→ **WORK INSTRUCTIONS**
1: From the patent application on control and status registers, reproduce word for word the part that opens with the words containing "6. The method" and closes with "coherent Input/Output device.".
2: According to the patent application on control and status registers, on what date was the application filed?
3: In the patent application on control and status registers, shorten the paragraph beginning "In some embodiments control and status registers" while keeping its main facts.

United States Patent
Application |
20090327564 |
Kind Code |
A1 |
Chitlur; Nagabhushan |
December 31, 2009 |
Method and apparatus of implementing control and status registers
using coherent system memory
Abstract
In some embodiments control and status registers of a coherent
Input/Output device coupled to a host system bus are mapped to a
system memory. Direct memory access is provided to the memory
mapped control and status registers in the system memory by a CPU
that is coupled to the host system bus. Other embodiments are
described and claimed.
Inventors: |
Chitlur; Nagabhushan;
(Portland, OR) |
Correspondence
Address: |
INTEL CORPORATION;c/o CPA Global
P.O. BOX 52050
MINNEAPOLIS
MN
55402
US
|
Family ID: |
41448912 |
Appl. No.: |
12/217089 |
Filed: |
June 30, 2008 |
Current U.S.
Class: |
710/305 |
Current CPC
Class: |
G06F 12/0835 20130101;
G06F 12/0223 20130101; G06F 2212/206 20130101 |
Class at
Publication: |
710/305 |
International
Class: |
G06F 13/14 20060101
G06F013/14 |
Claims
1. A method comprising: mapping to system memory control and status
registers of a coherent Input/Output device coupled to a host
system bus; and providing direct memory access to the memory mapped
control and status registers in the system memory by a CPU that is
coupled to the host system bus.
2. The method of claim 1, wherein the mapping includes mapping a
single set of control and status registers of the coherent I/O
device using a first memory region of the system memory to read
from the control and status registers and using a second memory
region of the system memory to write to the control and status
registers.
3. The method of claim 2, further comprising reading the mapped
control and status registers from the first memory region and
writing the mapped control and status registers from the second
memory region.
4. The method of claim 1, further comprising writing to the mapped
control and status registers in system memory.
5. The method of claim 4, further comprising sending a snoop to the
coherent Input/Output device in response to the writing.
6. The method of claim 5, further comprising reading data written
to the mapped control and status registers in the system memory in
response to the snoop.
7. The method of claim 6, further comprising updating control and
status registers of the coherent Input/Output device in response to
the reading.
8. The method of claim 1, further comprising updating the mapped
control and status registers in system memory when a control and
status register changes at the coherent Input/Output device.
9. The method of claim 2, further comprising writing to the mapped
control and status registers in system memory by writing to the
second memory region.

→ **ROWS**
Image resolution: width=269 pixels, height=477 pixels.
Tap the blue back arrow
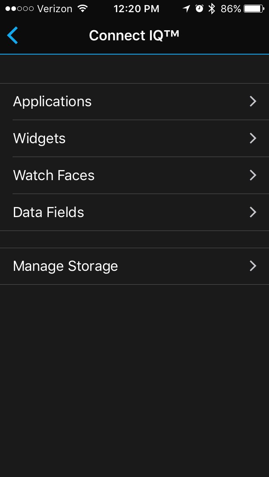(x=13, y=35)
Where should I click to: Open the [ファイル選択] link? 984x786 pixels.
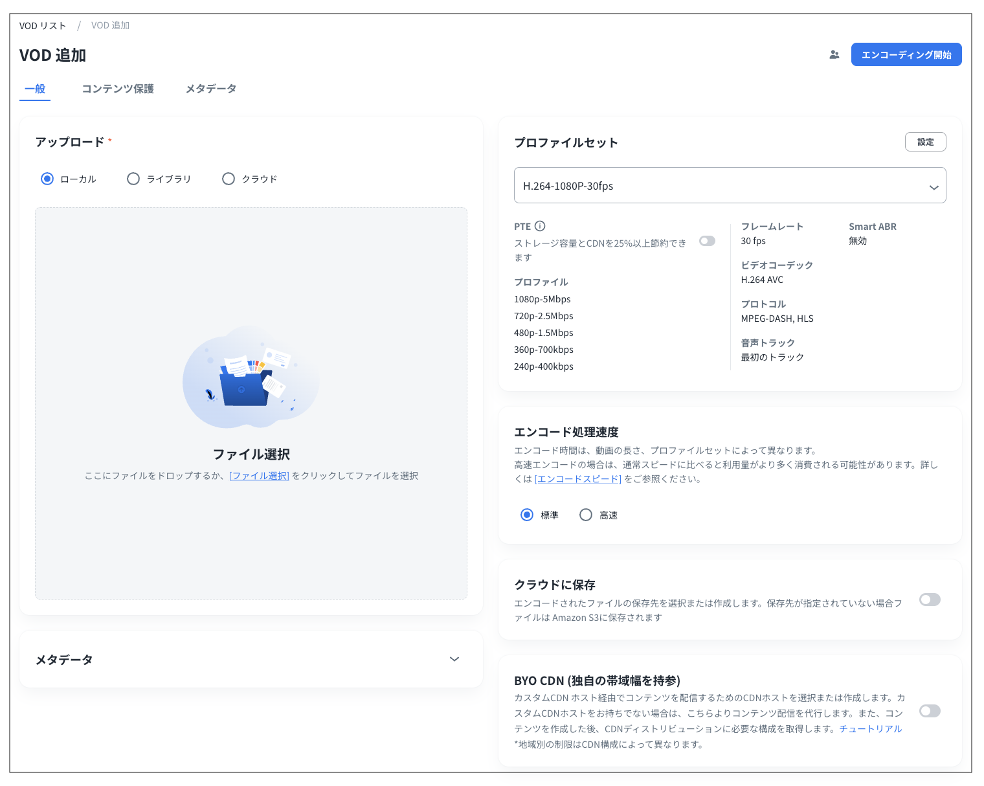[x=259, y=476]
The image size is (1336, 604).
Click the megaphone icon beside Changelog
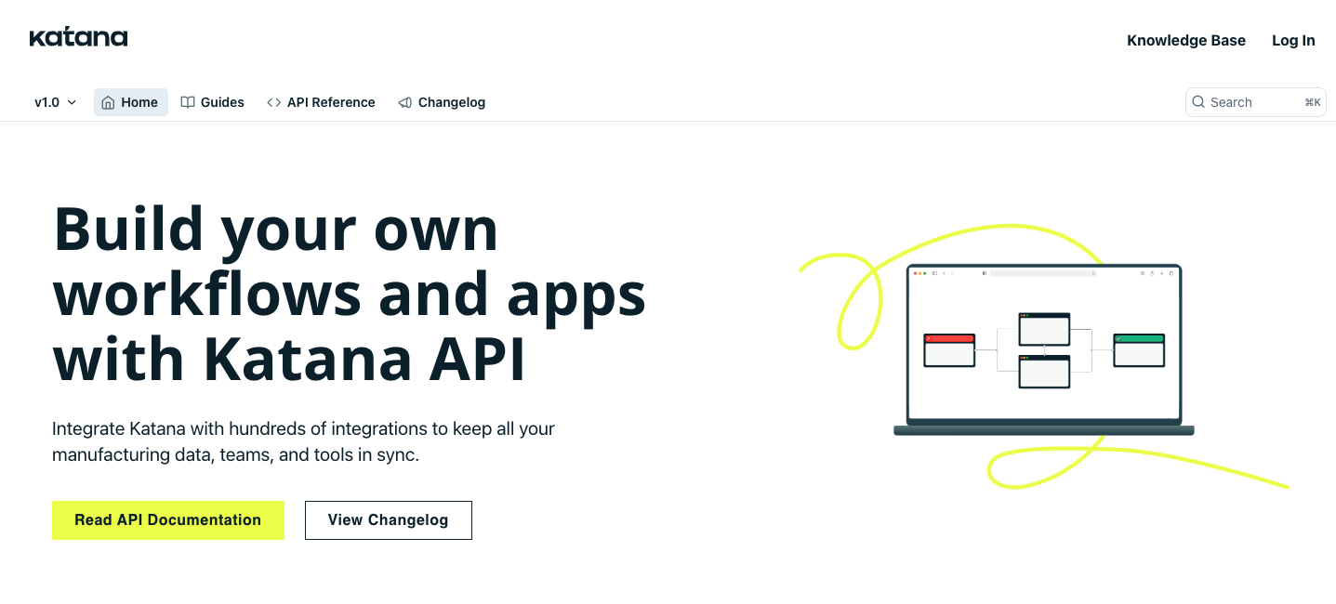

→ **TASK RESULTS**
1:
6. The method of claim 5, further comprising reading data written
to the mapped control and status registers in the system memory in
response to the snoop.
7. The method of claim 6, further comprising updating control and
status registers of the coherent Input/Output device in response to
the reading.
8. The method of claim 1, further comprising updating the mapped
control and status registers in system memory when a control and
status register changes at the coherent Input/Output device.

2: June 30, 2008.

3: In some embodiments, the control and status registers of a coherent Input/Output device on a host system bus are mapped to system memory. A CPU on the same bus gets direct memory access to these mapped registers there. Other embodiments are also described and claimed.